The paper "Teaching Models to Express Their Uncertainty in Words" provides a detailed exploration of how GPT-3, a LLM developed by OpenAI, can be trained to express uncertainty in a human-like manner through natural language, rather than relying solely on model logits. The authors introduce the concept of "verbalized probability," where the model outputs confidence levels about its answers, mapping these to well-calibrated probabilities even under distributional shifts. This initiative is driven by the growing need for transparency and reliability in AI systems, especially given the prevalence of model hallucinations when generating long-form text.

Core Contributions

  1. Verbalized Probability: The primary thrust of this work is demonstrating that GPT-3 can express its internal uncertainty as verbalized probabilities. This approach seeks to align more closely with human expressions of epistemic uncertainty, in contrast to the token-level uncertainties captured via logits, which are more abstract and less intuitive for end users.
  2. CalibratedMath Suite: The authors designed a suite of mathematical tasks to evaluate the model’s ability to generalize its calibration on new domains. This framework not only challenges GPT-3 with various arithmetic problems but also examines its adaptability across shifts in task difficulty and type.
  3. Empirical Evaluation: The research includes empirical evaluation on distribution shifts, contrasting the verbalized probability approach against traditional methods of using logits. Notably, the verbalized method showed competent generalization across distribution shifts, specifically when compared to the baseline answer logit calibration performance.

Methodology and Metrics

The authors employed a robust methodological framework, enforcing a distinct train-test separation to evaluate the ability of models to generalize their calibration. Metrics used include mean squared error (MSE) and mean absolute deviation calibration error (MAD), focusing on how close the predicted probabilities are to the actual correctness of the model's answers. By leveraging both supervised fine-tuning and stochastic few-shot prompting, the paper explores diverse strategies to improve the model's calibration performance.

Implications and Future Directions

The implications of this research are multifaceted. On a practical level, improving a model's ability to express calibrated confidence can enhance user trust and engagement, particularly in high-stake applications where decision-making may rely on model outputs.
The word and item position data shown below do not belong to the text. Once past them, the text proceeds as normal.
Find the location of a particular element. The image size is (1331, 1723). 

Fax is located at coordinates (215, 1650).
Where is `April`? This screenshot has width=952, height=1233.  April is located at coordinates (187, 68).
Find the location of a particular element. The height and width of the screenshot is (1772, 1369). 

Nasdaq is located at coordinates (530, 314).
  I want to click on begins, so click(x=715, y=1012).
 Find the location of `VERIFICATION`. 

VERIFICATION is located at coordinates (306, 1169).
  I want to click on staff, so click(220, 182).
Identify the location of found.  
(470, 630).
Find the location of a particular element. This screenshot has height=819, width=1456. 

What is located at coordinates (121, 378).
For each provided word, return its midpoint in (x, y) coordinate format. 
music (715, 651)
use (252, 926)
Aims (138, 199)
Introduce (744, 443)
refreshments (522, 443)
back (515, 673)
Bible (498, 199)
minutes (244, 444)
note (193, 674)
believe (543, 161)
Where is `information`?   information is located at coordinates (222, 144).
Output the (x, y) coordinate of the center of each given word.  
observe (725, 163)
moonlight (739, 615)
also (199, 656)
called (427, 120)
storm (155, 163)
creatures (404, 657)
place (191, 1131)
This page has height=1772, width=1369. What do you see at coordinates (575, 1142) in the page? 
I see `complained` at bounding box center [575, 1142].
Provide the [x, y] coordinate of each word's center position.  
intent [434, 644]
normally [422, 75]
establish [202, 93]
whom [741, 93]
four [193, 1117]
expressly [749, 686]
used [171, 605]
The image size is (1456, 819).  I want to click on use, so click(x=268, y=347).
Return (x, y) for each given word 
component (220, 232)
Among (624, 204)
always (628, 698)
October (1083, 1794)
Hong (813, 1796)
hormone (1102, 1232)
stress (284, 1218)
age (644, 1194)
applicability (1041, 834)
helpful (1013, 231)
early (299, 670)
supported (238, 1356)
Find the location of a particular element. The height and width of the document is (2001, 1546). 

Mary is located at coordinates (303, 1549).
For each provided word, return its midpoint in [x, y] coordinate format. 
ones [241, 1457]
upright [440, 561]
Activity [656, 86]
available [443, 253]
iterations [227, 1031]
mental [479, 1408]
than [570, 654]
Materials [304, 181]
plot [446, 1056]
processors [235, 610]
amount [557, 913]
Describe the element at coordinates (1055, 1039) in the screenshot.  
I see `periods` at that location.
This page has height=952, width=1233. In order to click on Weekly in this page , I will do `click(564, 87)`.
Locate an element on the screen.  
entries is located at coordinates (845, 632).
Theoretically, this work contributes to ongoing discussions around AI alignment and interpretability, emphasizing the importance of models conveying honest, self-reflective assessments of their uncertainty.

The research opens several pathways for future exploration:

  • Expanding the domain of calibration beyond arithmetic tasks to more complex and varied subject areas.
  • Investigating reinforcement learning techniques to potentially yield more adaptable and robust confidence expressions.
  • Exploring the integration of this approach with other models and architectures to examine its generalizability and impact.

Overall, the paper provides significant insights into verbalized model uncertainty, highlighting the potential for LLMs to communicate uncertainty in a manner that is more interpretable and useful for human collaboration.